Vengeance


"MY DAUGHTER... MY SON IN LAW... MY GRAND-CHILDREN... AND I.
LET'S TAKE REVENGE !!"


"Vengeance
"

Réalisé par Johnnie To
Écrit par Johnnie To et Wai Ka-Fai
Avec Johnny Hallyday, Anthony Wong, Simon Yam, Lam Suet, Lam Ka-Tung et Sylvie Testud





On sonne à la porte... Trois assassins entrent en massacrant père, mère et enfants. Aussitôt arrivé à Macao, Francis Costello engage trois tueurs professionnels afin de faire payer ceux qui ont décimé la famille de son unique fille. Le problème est que ce vieillissant chef de restaurant français perd progressivement la mémoire... Si Vengeance n'est pas le meilleur film de son réalisateur, il n'en demeure pas moins un polar de qualité, comme Johnnie To a dorénavant l'habitude de nous en livrer.

L'intérêt majeur de cette histoire ne repose pas tant sur le recrutement de Johnny Hallyday, du reste assez correct, dans le rôle principal, mais plutôt sur la perte de mémoire qui prend de plus en plus d'ampleur chez cet homme au visage marqué par la vie. Que veut dire l'expression « se venger » ? La question qui semblait de prime abord ridicule prend une toute autre signification, si l'on oublie ce pourquoi nous avons pris les armes. Rencontre après rencontre, Costello prend moult photos et y grave des noms pour ne pas oublier les visages. On ne saurait alors dire s'il veut simplement mener son objectif à bien, en combattant son amnésie progressive, ou s'il refuse catégoriquement d'oublier la tragédie de sa famille, afin de la venger coûte-que-coûte.

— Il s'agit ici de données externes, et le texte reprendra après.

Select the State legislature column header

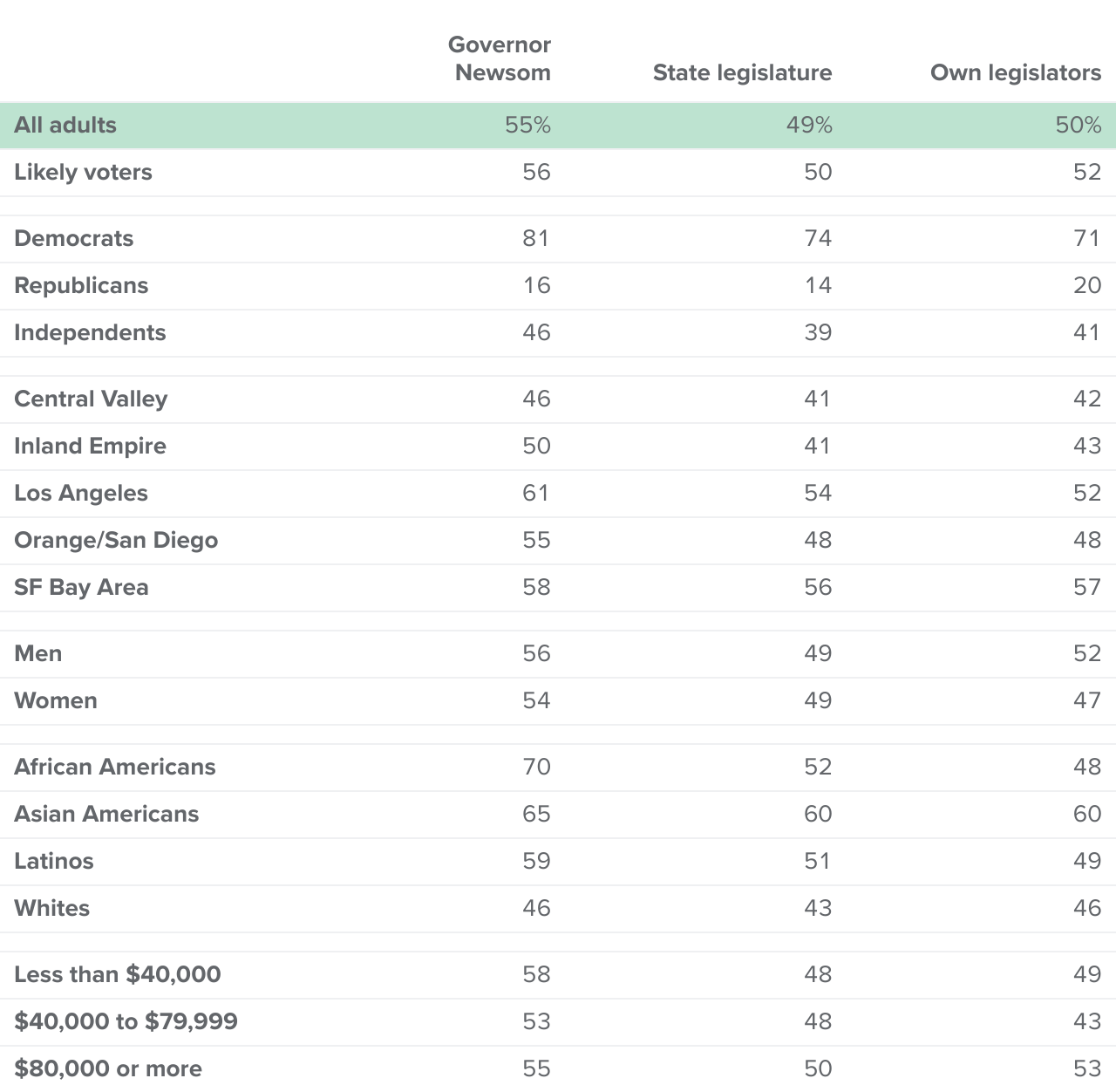(x=743, y=72)
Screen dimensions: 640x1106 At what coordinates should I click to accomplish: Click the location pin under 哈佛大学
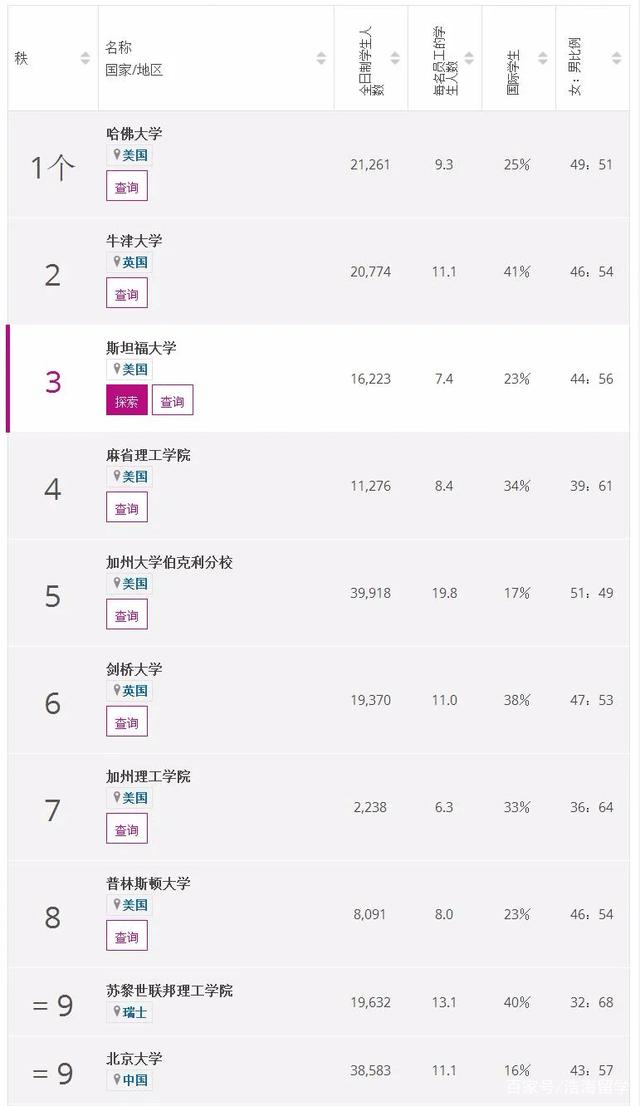click(x=116, y=155)
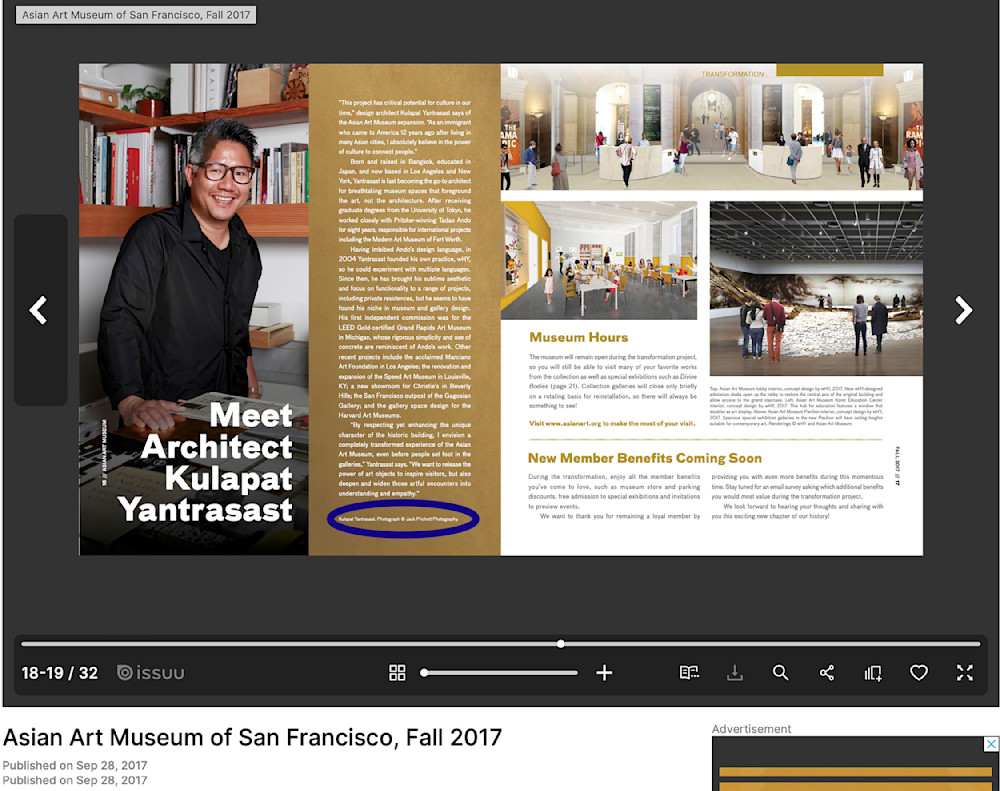Screen dimensions: 1000x791
Task: Close the advertisement with the blue X
Action: (x=991, y=744)
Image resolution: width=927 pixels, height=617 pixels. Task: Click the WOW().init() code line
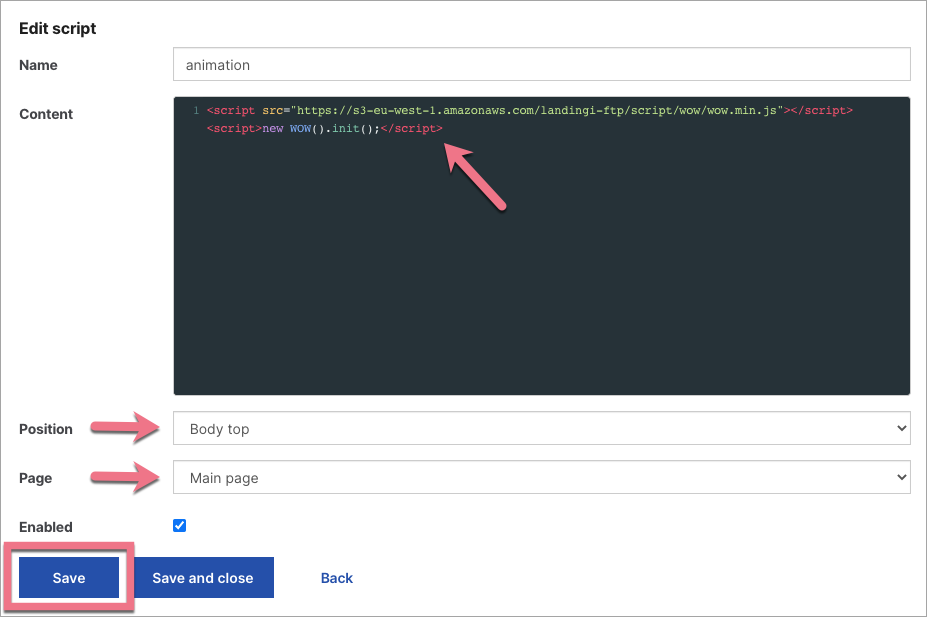[325, 128]
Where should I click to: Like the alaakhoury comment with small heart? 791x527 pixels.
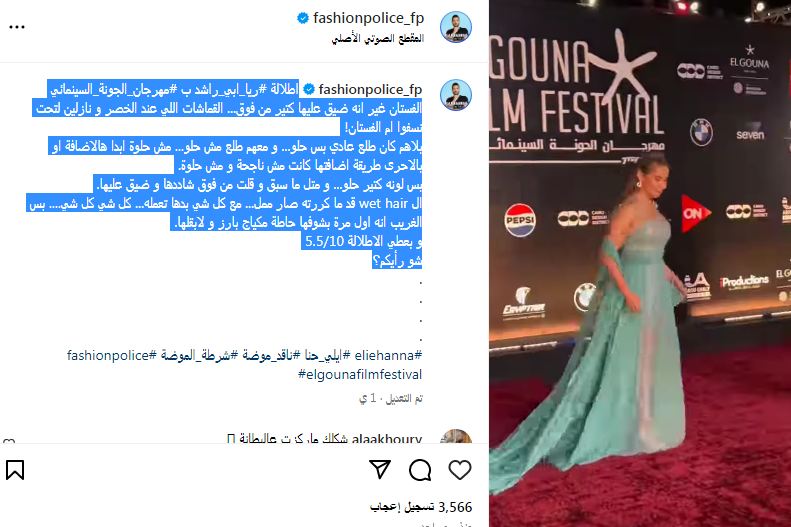[x=9, y=441]
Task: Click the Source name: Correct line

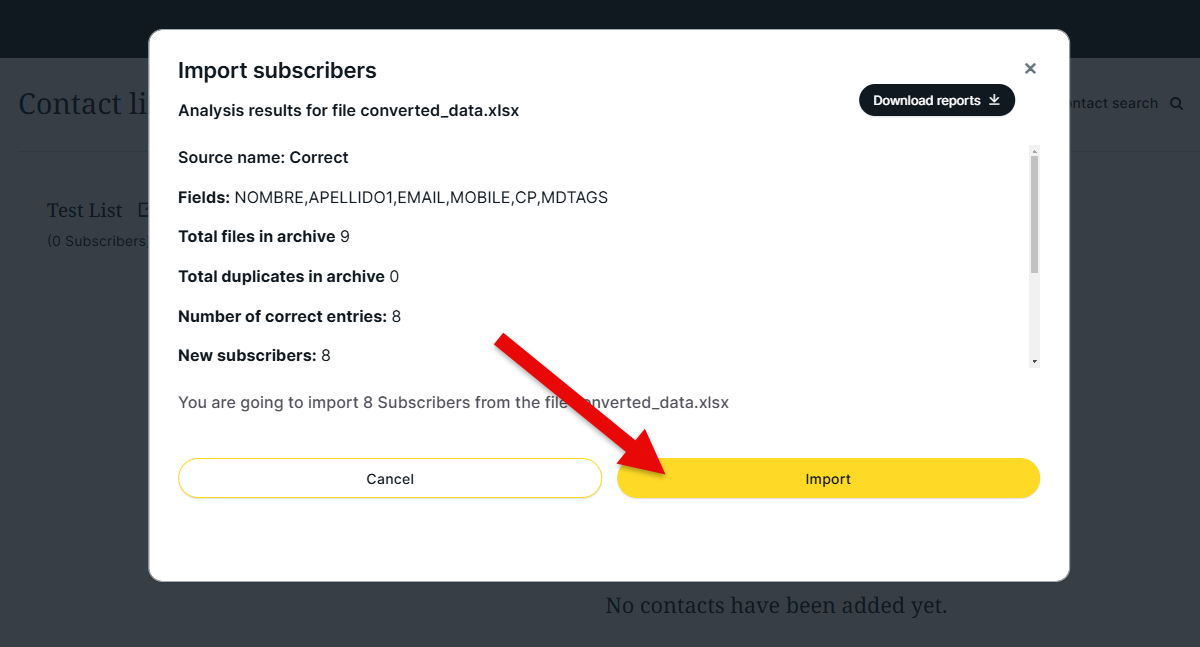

La question se pose d'une autre manière pour le trio de tueurs, incarnés par des acteurs de pointe du cinéma local. En choisissant d'aller bien au-delà de leur contrat, l'appât du gain ne peut plus constituer leur seul mobile, car ils sont conscients qu'ils n'en sortiront pas vivants. Les scènes de gunfights aussi inventives que dynamiques se succèdent, depuis la fusillade au clair-de-lune jusqu'à ce climax superbement chorégraphié dans la décharge publique, où le toujours remarquable Anthony Wong ne peut s'empêcher de rire, en réalisant jusqu'à quel point ils ont pu changer en si peu de temps.

La passion de cinéphile qui anime Johnnie To, jusqu'à donner au héros de son film le même nom « Costello » que le célèbre Samouraï de Jean-Pierre Melville, ne procurerait pas autant de plaisir coupable si le cinéaste et son fidèle scénariste Wai Ka-Fai ne possédaient pas une telle maîtrise formelle. La brutalité la plus âpre ne se départit ainsi jamais d'un humour que l'on sait cher au réalisateur, de même que le désespoir qui hante ce vieil homme, seul face à ses ennemis, se voit sauvé par une famille d'enfants habitant sur la plage avec leur mère, tel un havre de paix plus spirituel que matériel. Après l'oubli du visage, reste en tête une vengeance dénuée de cible, comme un objet frisant l'abstraction, jusqu'à ce qu'elle disparaisse à son tour de la mémoire, pour ne laisser la place qu'à un sourire et une sérénité enfin retrouvés.